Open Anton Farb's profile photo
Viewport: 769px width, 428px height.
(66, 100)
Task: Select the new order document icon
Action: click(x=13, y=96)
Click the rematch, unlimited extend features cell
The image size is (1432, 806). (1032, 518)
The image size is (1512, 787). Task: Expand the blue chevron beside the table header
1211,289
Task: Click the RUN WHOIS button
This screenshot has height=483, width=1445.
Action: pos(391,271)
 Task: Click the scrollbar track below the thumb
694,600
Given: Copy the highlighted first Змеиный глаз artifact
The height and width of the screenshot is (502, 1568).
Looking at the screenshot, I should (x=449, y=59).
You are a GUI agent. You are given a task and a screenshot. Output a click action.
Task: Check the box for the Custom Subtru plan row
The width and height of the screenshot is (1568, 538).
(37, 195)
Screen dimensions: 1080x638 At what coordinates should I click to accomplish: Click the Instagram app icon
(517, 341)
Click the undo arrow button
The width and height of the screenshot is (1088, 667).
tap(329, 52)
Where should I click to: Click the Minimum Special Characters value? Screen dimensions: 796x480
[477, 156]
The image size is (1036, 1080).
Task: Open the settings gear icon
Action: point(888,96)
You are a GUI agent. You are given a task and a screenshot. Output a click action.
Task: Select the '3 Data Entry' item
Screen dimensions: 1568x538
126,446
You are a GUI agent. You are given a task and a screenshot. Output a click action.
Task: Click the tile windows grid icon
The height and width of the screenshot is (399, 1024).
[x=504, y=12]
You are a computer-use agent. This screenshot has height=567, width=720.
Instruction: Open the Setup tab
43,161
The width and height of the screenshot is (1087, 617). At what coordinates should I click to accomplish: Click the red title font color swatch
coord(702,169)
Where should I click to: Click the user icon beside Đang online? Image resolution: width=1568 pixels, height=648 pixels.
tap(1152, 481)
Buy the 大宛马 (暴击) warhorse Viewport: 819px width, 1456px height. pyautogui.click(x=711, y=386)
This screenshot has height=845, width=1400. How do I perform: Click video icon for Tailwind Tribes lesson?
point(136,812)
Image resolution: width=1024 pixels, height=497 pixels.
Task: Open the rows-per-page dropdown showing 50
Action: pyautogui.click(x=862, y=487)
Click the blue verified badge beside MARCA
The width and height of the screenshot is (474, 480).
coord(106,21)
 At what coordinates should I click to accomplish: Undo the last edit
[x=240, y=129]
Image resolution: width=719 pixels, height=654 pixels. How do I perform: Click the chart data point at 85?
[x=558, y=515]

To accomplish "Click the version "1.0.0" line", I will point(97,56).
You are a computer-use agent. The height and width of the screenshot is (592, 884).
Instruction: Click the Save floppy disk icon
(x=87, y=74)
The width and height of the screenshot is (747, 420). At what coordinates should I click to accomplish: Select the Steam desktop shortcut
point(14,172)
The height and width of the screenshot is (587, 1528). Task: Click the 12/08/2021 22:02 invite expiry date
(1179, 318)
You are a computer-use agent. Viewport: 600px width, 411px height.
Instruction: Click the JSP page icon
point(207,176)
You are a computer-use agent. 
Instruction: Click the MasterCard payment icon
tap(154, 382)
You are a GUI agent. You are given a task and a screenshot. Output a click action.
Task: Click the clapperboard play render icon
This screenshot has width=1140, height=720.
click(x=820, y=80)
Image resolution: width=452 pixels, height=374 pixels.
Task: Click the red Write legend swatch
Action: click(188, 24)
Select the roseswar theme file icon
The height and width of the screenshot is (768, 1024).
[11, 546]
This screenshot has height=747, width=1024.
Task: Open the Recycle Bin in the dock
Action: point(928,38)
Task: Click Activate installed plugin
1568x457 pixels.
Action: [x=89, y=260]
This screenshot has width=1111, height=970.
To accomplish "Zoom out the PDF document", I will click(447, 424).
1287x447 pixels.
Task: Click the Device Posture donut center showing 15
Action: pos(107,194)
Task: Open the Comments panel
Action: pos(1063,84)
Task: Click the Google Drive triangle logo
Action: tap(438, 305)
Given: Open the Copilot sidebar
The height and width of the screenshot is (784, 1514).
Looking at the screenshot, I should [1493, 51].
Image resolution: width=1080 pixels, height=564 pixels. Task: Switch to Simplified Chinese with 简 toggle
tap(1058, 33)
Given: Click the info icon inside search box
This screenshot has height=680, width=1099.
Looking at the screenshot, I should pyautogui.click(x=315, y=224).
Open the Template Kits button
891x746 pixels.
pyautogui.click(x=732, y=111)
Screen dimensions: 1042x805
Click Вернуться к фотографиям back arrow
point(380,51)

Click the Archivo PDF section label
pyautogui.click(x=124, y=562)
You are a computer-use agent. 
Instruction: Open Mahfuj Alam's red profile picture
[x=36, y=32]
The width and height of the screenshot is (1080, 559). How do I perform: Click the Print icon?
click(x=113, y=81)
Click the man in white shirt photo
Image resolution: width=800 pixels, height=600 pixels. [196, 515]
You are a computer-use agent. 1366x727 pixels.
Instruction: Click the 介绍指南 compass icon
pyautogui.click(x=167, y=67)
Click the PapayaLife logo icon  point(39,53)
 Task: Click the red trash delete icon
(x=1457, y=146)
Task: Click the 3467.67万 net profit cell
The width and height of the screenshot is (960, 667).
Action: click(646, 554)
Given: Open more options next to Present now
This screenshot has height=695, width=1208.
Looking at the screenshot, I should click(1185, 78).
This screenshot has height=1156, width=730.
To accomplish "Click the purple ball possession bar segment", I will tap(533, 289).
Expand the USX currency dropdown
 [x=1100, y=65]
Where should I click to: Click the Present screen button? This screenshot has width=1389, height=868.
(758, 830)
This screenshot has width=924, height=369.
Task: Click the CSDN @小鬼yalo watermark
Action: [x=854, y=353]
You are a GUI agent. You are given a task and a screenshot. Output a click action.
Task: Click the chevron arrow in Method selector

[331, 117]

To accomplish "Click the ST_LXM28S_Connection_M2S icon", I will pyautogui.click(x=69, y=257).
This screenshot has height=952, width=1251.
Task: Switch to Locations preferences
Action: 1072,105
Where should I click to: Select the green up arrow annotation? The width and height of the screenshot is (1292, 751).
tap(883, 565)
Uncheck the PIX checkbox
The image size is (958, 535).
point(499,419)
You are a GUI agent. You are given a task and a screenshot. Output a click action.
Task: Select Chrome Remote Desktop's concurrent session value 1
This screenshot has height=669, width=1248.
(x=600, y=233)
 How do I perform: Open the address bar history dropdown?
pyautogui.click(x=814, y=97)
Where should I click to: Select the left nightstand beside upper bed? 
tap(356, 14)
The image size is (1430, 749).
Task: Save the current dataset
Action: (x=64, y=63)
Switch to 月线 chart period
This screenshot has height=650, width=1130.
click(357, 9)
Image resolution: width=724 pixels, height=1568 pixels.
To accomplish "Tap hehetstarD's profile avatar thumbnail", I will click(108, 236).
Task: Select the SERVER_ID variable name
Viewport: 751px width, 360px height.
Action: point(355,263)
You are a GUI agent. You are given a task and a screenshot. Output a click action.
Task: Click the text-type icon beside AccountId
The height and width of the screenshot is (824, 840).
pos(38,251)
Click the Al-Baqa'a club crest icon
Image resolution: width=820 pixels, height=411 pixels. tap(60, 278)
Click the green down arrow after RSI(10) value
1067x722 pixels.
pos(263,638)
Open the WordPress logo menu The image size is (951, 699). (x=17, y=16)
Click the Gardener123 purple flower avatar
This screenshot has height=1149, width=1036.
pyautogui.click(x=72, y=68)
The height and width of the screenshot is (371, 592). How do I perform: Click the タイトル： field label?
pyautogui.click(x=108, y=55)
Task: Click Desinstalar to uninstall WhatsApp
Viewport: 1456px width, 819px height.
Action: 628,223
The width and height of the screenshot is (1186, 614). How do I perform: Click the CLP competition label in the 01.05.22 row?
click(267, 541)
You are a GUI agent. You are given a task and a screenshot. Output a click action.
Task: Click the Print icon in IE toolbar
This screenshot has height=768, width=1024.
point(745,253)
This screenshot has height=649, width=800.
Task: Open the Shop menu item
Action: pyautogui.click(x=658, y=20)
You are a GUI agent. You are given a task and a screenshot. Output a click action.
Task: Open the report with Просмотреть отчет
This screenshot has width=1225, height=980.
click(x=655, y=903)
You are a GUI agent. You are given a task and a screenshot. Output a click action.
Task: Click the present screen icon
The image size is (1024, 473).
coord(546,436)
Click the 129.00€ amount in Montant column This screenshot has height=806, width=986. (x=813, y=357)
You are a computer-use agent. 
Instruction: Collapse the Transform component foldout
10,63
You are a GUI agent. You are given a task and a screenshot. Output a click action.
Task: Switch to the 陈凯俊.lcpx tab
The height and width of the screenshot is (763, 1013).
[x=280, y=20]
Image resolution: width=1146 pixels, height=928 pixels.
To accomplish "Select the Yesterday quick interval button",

=====

Answer with a number only: how many lines above have the word "computer"?

→ **RESULT**:
7